[Provided records]

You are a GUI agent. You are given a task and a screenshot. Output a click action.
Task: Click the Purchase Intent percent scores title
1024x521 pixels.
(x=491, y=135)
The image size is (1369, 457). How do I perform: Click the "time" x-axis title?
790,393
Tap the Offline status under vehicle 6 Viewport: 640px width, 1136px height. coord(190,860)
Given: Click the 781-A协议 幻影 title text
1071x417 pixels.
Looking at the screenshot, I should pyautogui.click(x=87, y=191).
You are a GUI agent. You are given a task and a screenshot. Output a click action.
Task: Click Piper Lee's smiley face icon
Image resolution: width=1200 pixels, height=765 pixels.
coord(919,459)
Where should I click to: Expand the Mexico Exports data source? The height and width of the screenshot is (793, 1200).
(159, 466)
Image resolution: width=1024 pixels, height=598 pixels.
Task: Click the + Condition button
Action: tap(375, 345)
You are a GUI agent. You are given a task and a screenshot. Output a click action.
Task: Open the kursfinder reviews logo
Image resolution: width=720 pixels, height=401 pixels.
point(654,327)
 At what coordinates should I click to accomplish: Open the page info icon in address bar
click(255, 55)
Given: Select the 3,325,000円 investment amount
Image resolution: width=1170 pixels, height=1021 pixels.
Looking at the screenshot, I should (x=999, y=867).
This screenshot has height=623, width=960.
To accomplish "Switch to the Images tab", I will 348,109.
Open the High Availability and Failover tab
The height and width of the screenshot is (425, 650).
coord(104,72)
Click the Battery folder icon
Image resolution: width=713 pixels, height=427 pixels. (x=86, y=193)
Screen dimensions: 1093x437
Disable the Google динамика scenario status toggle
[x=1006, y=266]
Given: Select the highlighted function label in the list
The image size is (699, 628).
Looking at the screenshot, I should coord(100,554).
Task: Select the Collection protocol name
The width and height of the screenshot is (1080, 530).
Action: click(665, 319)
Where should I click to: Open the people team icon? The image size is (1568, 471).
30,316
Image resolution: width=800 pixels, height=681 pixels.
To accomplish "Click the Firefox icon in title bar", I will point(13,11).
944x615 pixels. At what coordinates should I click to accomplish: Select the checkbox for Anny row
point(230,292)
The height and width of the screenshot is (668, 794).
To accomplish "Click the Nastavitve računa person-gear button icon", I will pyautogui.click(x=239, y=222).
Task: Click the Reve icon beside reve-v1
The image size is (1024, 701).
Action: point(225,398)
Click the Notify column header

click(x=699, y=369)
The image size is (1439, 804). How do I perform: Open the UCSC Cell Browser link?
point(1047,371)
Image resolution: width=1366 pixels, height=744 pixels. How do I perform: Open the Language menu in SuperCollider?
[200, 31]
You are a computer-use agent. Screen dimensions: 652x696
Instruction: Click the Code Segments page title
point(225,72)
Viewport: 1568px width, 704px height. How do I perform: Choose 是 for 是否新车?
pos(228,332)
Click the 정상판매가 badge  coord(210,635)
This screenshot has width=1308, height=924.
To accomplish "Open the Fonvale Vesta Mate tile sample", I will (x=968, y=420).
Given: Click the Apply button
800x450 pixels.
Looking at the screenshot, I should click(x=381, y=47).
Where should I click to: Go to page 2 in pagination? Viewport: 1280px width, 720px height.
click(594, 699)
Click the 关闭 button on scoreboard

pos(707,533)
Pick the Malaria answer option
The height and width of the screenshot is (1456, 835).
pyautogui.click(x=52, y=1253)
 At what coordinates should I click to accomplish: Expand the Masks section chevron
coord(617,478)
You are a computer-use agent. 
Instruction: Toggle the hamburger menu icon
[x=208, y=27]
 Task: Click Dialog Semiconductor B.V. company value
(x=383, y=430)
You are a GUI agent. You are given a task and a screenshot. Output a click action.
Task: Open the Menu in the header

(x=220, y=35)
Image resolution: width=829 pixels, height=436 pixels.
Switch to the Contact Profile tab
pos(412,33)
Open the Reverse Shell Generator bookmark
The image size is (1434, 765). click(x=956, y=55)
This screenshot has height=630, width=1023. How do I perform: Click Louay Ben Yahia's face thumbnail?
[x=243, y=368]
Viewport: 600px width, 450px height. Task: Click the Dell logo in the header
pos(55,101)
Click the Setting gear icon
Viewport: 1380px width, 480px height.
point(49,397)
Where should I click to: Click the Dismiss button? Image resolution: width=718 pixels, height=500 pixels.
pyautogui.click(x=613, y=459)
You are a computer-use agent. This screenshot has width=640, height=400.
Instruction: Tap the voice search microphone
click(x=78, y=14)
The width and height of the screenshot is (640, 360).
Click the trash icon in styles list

[The problem]
Emit, unaltered, the lines from the top of the listing down through the line that holds "Given: Select the highlighted"; emit nothing else.

[Output for this task]
You are a GUI agent. You are given a task and a screenshot. Output a click action.
Task: Click the Purchase Intent percent scores title
1024x521 pixels.
(x=491, y=135)
The image size is (1369, 457). How do I perform: Click the "time" x-axis title?
790,393
Tap the Offline status under vehicle 6 Viewport: 640px width, 1136px height. coord(190,860)
Given: Click the 781-A协议 幻影 title text
1071x417 pixels.
Looking at the screenshot, I should pyautogui.click(x=87, y=191).
You are a GUI agent. You are given a task and a screenshot. Output a click action.
Task: Click Piper Lee's smiley face icon
Image resolution: width=1200 pixels, height=765 pixels.
coord(919,459)
Where should I click to: Expand the Mexico Exports data source? The height and width of the screenshot is (793, 1200).
(159, 466)
Image resolution: width=1024 pixels, height=598 pixels.
Task: Click the + Condition button
Action: tap(375, 345)
You are a GUI agent. You are given a task and a screenshot. Output a click action.
Task: Open the kursfinder reviews logo
Image resolution: width=720 pixels, height=401 pixels.
point(654,327)
 At what coordinates should I click to accomplish: Open the page info icon in address bar
click(255, 55)
Given: Select the 3,325,000円 investment amount
Image resolution: width=1170 pixels, height=1021 pixels.
Looking at the screenshot, I should (x=999, y=867).
This screenshot has height=623, width=960.
To accomplish "Switch to the Images tab", I will 348,109.
Open the High Availability and Failover tab
The height and width of the screenshot is (425, 650).
coord(104,72)
Click the Battery folder icon
Image resolution: width=713 pixels, height=427 pixels. (x=86, y=193)
Screen dimensions: 1093x437
Disable the Google динамика scenario status toggle
[x=1006, y=266]
Given: Select the highlighted function label in the list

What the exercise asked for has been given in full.